Please rewrite the records below with every "GUI agent" changed to "interface agent" and all else left as is.

---------------

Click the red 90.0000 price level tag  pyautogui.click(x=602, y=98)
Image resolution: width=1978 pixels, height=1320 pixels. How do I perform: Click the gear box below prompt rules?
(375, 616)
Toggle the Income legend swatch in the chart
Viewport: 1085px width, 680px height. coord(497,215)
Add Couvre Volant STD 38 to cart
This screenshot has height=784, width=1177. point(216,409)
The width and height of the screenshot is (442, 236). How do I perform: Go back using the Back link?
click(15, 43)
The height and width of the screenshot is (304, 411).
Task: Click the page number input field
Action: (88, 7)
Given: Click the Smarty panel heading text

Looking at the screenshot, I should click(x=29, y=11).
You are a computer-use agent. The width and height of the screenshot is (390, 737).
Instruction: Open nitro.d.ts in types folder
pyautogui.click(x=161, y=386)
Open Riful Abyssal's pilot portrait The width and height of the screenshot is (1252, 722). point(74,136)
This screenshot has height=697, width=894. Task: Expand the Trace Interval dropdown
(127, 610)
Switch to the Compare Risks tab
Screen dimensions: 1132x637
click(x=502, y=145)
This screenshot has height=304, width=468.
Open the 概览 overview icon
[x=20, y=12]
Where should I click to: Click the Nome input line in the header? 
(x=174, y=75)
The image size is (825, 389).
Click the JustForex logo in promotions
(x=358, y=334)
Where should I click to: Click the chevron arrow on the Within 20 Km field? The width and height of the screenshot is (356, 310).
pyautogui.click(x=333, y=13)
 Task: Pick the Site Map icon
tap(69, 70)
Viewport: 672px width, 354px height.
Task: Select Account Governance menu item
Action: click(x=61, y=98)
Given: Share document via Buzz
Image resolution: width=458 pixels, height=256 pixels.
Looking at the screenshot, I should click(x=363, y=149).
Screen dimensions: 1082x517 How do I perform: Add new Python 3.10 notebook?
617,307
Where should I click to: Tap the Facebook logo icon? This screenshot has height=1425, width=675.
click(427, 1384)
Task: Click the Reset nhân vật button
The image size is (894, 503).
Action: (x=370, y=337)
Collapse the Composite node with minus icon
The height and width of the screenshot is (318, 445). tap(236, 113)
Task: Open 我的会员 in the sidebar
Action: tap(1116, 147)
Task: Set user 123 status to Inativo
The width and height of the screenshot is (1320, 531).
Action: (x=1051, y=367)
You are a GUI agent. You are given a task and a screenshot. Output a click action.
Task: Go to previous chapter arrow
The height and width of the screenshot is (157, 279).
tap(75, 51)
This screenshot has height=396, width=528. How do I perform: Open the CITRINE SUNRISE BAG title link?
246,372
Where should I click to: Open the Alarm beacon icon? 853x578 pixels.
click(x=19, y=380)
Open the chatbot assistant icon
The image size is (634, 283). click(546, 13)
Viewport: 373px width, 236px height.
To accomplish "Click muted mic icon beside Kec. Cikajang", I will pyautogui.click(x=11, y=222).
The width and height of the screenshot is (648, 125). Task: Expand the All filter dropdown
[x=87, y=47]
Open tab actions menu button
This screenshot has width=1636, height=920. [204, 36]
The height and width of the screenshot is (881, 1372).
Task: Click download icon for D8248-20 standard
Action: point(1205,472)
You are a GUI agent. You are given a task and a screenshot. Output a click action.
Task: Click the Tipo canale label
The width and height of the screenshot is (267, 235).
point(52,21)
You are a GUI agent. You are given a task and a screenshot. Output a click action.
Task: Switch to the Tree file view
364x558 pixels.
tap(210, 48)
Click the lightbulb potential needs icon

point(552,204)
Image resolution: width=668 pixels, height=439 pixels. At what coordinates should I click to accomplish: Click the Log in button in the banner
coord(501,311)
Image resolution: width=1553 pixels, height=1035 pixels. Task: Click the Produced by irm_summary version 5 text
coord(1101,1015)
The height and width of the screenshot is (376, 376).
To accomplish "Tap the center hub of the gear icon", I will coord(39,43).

---------------

SOLUTION TO THIS TASK =
Click the red 90.0000 price level tag  pyautogui.click(x=602, y=98)
Image resolution: width=1978 pixels, height=1320 pixels. How do I perform: Click the gear box below prompt rules?
(375, 616)
Toggle the Income legend swatch in the chart
Viewport: 1085px width, 680px height. coord(497,215)
Add Couvre Volant STD 38 to cart
This screenshot has height=784, width=1177. point(216,409)
The width and height of the screenshot is (442, 236). How do I perform: Go back using the Back link?
click(15, 43)
The height and width of the screenshot is (304, 411).
Task: Click the page number input field
Action: (88, 7)
Given: Click the Smarty panel heading text

Looking at the screenshot, I should click(x=29, y=11).
You are a computer-use agent. The width and height of the screenshot is (390, 737).
Instruction: Open nitro.d.ts in types folder
pyautogui.click(x=161, y=386)
Open Riful Abyssal's pilot portrait The width and height of the screenshot is (1252, 722). point(74,136)
This screenshot has height=697, width=894. Task: Expand the Trace Interval dropdown
(127, 610)
Switch to the Compare Risks tab
Screen dimensions: 1132x637
click(x=502, y=145)
This screenshot has height=304, width=468.
Open the 概览 overview icon
[x=20, y=12]
Where should I click to: Click the Nome input line in the header? 
(x=174, y=75)
The image size is (825, 389).
Click the JustForex logo in promotions
(x=358, y=334)
Where should I click to: Click the chevron arrow on the Within 20 Km field? The width and height of the screenshot is (356, 310).
pyautogui.click(x=333, y=13)
 Task: Pick the Site Map icon
tap(69, 70)
Viewport: 672px width, 354px height.
Task: Select Account Governance menu item
Action: click(x=61, y=98)
Given: Share document via Buzz
Image resolution: width=458 pixels, height=256 pixels.
Looking at the screenshot, I should click(x=363, y=149).
Screen dimensions: 1082x517 How do I perform: Add new Python 3.10 notebook?
617,307
Where should I click to: Tap the Facebook logo icon? This screenshot has height=1425, width=675.
click(427, 1384)
Task: Click the Reset nhân vật button
The image size is (894, 503).
Action: (x=370, y=337)
Collapse the Composite node with minus icon
The height and width of the screenshot is (318, 445). tap(236, 113)
Task: Open 我的会员 in the sidebar
Action: tap(1116, 147)
Task: Set user 123 status to Inativo
The width and height of the screenshot is (1320, 531).
Action: (x=1051, y=367)
You are a interface agent. You are given a task and a screenshot. Output a click action.
Task: Go to previous chapter arrow
The height and width of the screenshot is (157, 279).
tap(75, 51)
This screenshot has height=396, width=528. How do I perform: Open the CITRINE SUNRISE BAG title link?
246,372
Where should I click to: Open the Alarm beacon icon? 853x578 pixels.
click(x=19, y=380)
Open the chatbot assistant icon
The image size is (634, 283). click(546, 13)
Viewport: 373px width, 236px height.
To accomplish "Click muted mic icon beside Kec. Cikajang", I will pyautogui.click(x=11, y=222).
The width and height of the screenshot is (648, 125). Task: Expand the All filter dropdown
[x=87, y=47]
Open tab actions menu button
This screenshot has width=1636, height=920. [204, 36]
The height and width of the screenshot is (881, 1372).
Task: Click download icon for D8248-20 standard
Action: point(1205,472)
You are a interface agent. You are given a task and a screenshot. Output a click action.
Task: Click the Tipo canale label
The width and height of the screenshot is (267, 235).
point(52,21)
You are a interface agent. You are given a task and a screenshot. Output a click action.
Task: Switch to the Tree file view
364x558 pixels.
tap(210, 48)
Click the lightbulb potential needs icon

point(552,204)
Image resolution: width=668 pixels, height=439 pixels. At what coordinates should I click to accomplish: Click the Log in button in the banner
coord(501,311)
Image resolution: width=1553 pixels, height=1035 pixels. Task: Click the Produced by irm_summary version 5 text
coord(1101,1015)
The height and width of the screenshot is (376, 376).
To accomplish "Tap the center hub of the gear icon", I will coord(39,43).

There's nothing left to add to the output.